AB: So did you feel comfortable in the city?
FR: I always felt comfortable in the city until a certain point when I think at times of transition are times of high crime and high tension so and since my dad on the store we were held up and I was present for some of some of those there were things like that I was held up on the street on my way to the store but that was later that was when I was in my teens and and even when I was in college that became more of an issue when I was in high school I went to high school at Sacred Heart Seminary which was at West Chicago and Linwood and I stayed there until my junior year of college so I was I was in the neighborhood at at schools all along.
AB: So i'm asking you about the decades that you grew up in and like what was Detroit like during the 60s?

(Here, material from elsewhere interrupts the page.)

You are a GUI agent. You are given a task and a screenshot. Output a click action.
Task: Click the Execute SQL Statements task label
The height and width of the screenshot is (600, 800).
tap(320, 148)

FR: Detroit in the 1960s was it was as I now know because I've made a study of Detroit. Detroit was Detroit was changing rapidly and not just racially but economically dramatically because the middle class was being subsidised to move out middle class white folks were being subsidised to move to the suburbs that those those 30-year low-interest mortgages were not available to African Americans they were not available. so that the people in on my block which was increasingly made up of African American Auto Workers and teachers and police officers and looks like that they got their homes pretty much on land contract in Detroit at that in that time and that began after World War II and after World War II the Auto industry decentralized and moved most of its jobs In factories and automated and move most of its jobs in factories out of out of the city so there was less employment for people African Americans though had the revenue and in the South new of the reputation of Detroit as a place to get a job and they kept moving to Detroit so they became an ever-larger proportion of Detroit's population in that was true throughout the 1950s and the 1960s Detroit population was well in decline throughout the 1950s and by 1965 or so it had declined from a height of 1.85 or 1.9 million and about 10 or 15% well before 1967 so people like to blame 1967 for Detroit's decline it was that was not it was the Federal housing policies and it was the Auto industries decentralizing and moving it's jobs away from the city of Detroit fewer jobs were there and there were more poor people because people were lured to Detroit for jobs and then when they were couldn't get those jobs or they were laid off they were stuck with nothing to do so we had a number of social problems that were the result of increasing poverty and I think that was the source of tension and a lot of the source of a lot of crime that was not it was not about you know it was that racial it was the economic and that's the that's what Detroit was like in the in the 1950s increasingly increasingly sense of increasing sense of tension I grew up with and that intensified in 1967 but it wasn't beginning 1967. And that and that continued as as the city became poorer, less diverse eventually we were the you know the one of the few and then the last remaining white family on that street.
AB: So has your neighborhood changed over the years or has it stayed the same?
FR: It's changed that neighborhood has changed my brother and sister still live on Lothrop in the house that I was born in the 1950 or came home to in 1950 and and next door when I married in 1980 im sorry 1975 my wife and I moved in next door to that house and we my family still owns that house my brother lives there now. So I was there until 1983 and increasingly that area It became probably 98 99% African-American but homeowners largely homeowners on that block all the way through so it was very stable in terms of its population folks were very devoted to their homes. It’s always a chore to keep up with the neighbors because they were always out there Mowing and edging and keeping things nice and clean and so living in that area through the 19 through the 1960s it was a time of of intense intense change and increasing tension.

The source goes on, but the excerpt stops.